* Work request: Please reproduce every record, keeping each one exactly as written.

* Data excerpts:
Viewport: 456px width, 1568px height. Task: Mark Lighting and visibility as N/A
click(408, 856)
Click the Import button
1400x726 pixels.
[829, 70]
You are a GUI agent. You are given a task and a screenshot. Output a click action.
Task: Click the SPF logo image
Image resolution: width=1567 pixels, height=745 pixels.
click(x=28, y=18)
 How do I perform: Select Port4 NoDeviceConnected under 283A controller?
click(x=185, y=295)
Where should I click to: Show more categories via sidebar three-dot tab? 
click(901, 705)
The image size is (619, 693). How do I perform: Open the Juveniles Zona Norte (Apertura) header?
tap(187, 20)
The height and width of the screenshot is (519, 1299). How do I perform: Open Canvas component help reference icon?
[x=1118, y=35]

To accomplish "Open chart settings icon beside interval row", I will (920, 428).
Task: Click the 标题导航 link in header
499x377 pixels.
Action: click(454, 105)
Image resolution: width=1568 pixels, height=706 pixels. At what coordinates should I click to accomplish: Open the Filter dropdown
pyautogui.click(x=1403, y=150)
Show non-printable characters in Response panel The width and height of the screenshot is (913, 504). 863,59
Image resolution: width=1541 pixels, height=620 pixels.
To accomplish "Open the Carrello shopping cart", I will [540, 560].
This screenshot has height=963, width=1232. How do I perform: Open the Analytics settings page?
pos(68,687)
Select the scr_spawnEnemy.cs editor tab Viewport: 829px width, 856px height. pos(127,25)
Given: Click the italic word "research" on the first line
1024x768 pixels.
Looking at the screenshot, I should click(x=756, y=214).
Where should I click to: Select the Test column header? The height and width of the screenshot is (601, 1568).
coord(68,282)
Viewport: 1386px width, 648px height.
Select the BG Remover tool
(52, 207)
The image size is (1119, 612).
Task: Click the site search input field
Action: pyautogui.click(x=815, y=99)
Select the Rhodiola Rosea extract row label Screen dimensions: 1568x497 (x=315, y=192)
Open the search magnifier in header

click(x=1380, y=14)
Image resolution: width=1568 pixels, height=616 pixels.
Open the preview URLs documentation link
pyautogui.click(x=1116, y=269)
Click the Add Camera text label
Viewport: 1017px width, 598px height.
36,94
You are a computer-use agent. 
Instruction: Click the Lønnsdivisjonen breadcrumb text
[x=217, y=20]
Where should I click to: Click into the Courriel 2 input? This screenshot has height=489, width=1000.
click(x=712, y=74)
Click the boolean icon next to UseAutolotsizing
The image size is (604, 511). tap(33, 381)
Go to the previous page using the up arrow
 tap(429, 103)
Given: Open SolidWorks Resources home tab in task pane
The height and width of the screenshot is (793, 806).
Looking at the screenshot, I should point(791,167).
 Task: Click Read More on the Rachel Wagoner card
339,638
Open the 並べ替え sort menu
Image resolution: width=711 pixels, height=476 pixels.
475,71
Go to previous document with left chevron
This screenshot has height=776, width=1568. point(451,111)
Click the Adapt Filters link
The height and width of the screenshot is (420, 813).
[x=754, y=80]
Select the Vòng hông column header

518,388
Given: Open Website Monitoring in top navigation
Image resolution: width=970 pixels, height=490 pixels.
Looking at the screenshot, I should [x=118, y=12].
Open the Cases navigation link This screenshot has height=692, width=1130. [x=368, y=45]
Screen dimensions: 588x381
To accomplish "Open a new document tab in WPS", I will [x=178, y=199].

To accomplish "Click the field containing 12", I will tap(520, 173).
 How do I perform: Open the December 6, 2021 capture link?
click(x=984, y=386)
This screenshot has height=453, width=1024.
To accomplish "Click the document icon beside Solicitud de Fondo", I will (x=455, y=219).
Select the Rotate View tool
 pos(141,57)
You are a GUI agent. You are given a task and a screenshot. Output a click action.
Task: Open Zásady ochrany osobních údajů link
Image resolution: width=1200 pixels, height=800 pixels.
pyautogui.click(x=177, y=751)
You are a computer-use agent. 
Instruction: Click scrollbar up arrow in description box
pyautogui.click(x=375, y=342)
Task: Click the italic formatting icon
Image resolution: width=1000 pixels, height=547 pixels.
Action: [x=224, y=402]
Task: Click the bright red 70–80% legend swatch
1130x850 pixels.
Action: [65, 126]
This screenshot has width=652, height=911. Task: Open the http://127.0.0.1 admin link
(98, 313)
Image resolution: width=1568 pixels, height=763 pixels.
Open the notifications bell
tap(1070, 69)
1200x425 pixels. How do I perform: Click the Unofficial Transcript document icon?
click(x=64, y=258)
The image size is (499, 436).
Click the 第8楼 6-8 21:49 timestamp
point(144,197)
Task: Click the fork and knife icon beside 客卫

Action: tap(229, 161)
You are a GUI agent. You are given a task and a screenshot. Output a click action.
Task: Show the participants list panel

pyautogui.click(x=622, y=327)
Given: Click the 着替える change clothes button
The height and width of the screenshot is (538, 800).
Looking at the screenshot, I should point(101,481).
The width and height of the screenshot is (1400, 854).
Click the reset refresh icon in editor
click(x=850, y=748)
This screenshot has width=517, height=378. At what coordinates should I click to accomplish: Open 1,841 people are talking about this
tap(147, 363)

* Result:
Viewport: 456px width, 1568px height. Task: Mark Lighting and visibility as N/A
click(408, 856)
Click the Import button
1400x726 pixels.
[829, 70]
You are a GUI agent. You are given a task and a screenshot. Output a click action.
Task: Click the SPF logo image
Image resolution: width=1567 pixels, height=745 pixels.
click(x=28, y=18)
 How do I perform: Select Port4 NoDeviceConnected under 283A controller?
click(x=185, y=295)
Where should I click to: Show more categories via sidebar three-dot tab? 
click(901, 705)
The image size is (619, 693). How do I perform: Open the Juveniles Zona Norte (Apertura) header?
tap(187, 20)
The height and width of the screenshot is (519, 1299). How do I perform: Open Canvas component help reference icon?
[x=1118, y=35]

To accomplish "Open chart settings icon beside interval row", I will (920, 428).
Task: Click the 标题导航 link in header
499x377 pixels.
Action: click(454, 105)
Image resolution: width=1568 pixels, height=706 pixels. At what coordinates should I click to accomplish: Open the Filter dropdown
pyautogui.click(x=1403, y=150)
Show non-printable characters in Response panel The width and height of the screenshot is (913, 504). 863,59
Image resolution: width=1541 pixels, height=620 pixels.
To accomplish "Open the Carrello shopping cart", I will [540, 560].
This screenshot has height=963, width=1232. How do I perform: Open the Analytics settings page?
pos(68,687)
Select the scr_spawnEnemy.cs editor tab Viewport: 829px width, 856px height. pos(127,25)
Given: Click the italic word "research" on the first line
1024x768 pixels.
Looking at the screenshot, I should click(x=756, y=214).
Where should I click to: Select the Test column header? The height and width of the screenshot is (601, 1568).
coord(68,282)
Viewport: 1386px width, 648px height.
Select the BG Remover tool
(52, 207)
The image size is (1119, 612).
Task: Click the site search input field
Action: pyautogui.click(x=815, y=99)
Select the Rhodiola Rosea extract row label Screen dimensions: 1568x497 (x=315, y=192)
Open the search magnifier in header

click(x=1380, y=14)
Image resolution: width=1568 pixels, height=616 pixels.
Open the preview URLs documentation link
pyautogui.click(x=1116, y=269)
Click the Add Camera text label
Viewport: 1017px width, 598px height.
36,94
You are a computer-use agent. 
Instruction: Click the Lønnsdivisjonen breadcrumb text
[x=217, y=20]
Where should I click to: Click into the Courriel 2 input? This screenshot has height=489, width=1000.
click(x=712, y=74)
Click the boolean icon next to UseAutolotsizing
The image size is (604, 511). tap(33, 381)
Go to the previous page using the up arrow
 tap(429, 103)
Given: Open SolidWorks Resources home tab in task pane
The height and width of the screenshot is (793, 806).
Looking at the screenshot, I should point(791,167).
 Task: Click Read More on the Rachel Wagoner card
339,638
Open the 並べ替え sort menu
Image resolution: width=711 pixels, height=476 pixels.
475,71
Go to previous document with left chevron
This screenshot has height=776, width=1568. point(451,111)
Click the Adapt Filters link
The height and width of the screenshot is (420, 813).
[x=754, y=80]
Select the Vòng hông column header

518,388
Given: Open Website Monitoring in top navigation
Image resolution: width=970 pixels, height=490 pixels.
Looking at the screenshot, I should [x=118, y=12].
Open the Cases navigation link This screenshot has height=692, width=1130. [x=368, y=45]
Screen dimensions: 588x381
To accomplish "Open a new document tab in WPS", I will [x=178, y=199].

To accomplish "Click the field containing 12", I will tap(520, 173).
 How do I perform: Open the December 6, 2021 capture link?
click(x=984, y=386)
This screenshot has height=453, width=1024.
To accomplish "Click the document icon beside Solicitud de Fondo", I will (x=455, y=219).
Select the Rotate View tool
 pos(141,57)
You are a GUI agent. You are given a task and a screenshot. Output a click action.
Task: Open Zásady ochrany osobních údajů link
Image resolution: width=1200 pixels, height=800 pixels.
pyautogui.click(x=177, y=751)
You are a computer-use agent. 
Instruction: Click scrollbar up arrow in description box
pyautogui.click(x=375, y=342)
Task: Click the italic formatting icon
Image resolution: width=1000 pixels, height=547 pixels.
Action: [x=224, y=402]
Task: Click the bright red 70–80% legend swatch
1130x850 pixels.
Action: [65, 126]
This screenshot has width=652, height=911. Task: Open the http://127.0.0.1 admin link
(98, 313)
Image resolution: width=1568 pixels, height=763 pixels.
Open the notifications bell
tap(1070, 69)
1200x425 pixels. How do I perform: Click the Unofficial Transcript document icon?
click(x=64, y=258)
The image size is (499, 436).
Click the 第8楼 6-8 21:49 timestamp
point(144,197)
Task: Click the fork and knife icon beside 客卫

Action: tap(229, 161)
You are a GUI agent. You are given a task and a screenshot. Output a click action.
Task: Show the participants list panel

pyautogui.click(x=622, y=327)
Given: Click the 着替える change clothes button
The height and width of the screenshot is (538, 800).
Looking at the screenshot, I should point(101,481).
The width and height of the screenshot is (1400, 854).
Click the reset refresh icon in editor
click(x=850, y=748)
This screenshot has width=517, height=378. At what coordinates should I click to accomplish: Open 1,841 people are talking about this
tap(147, 363)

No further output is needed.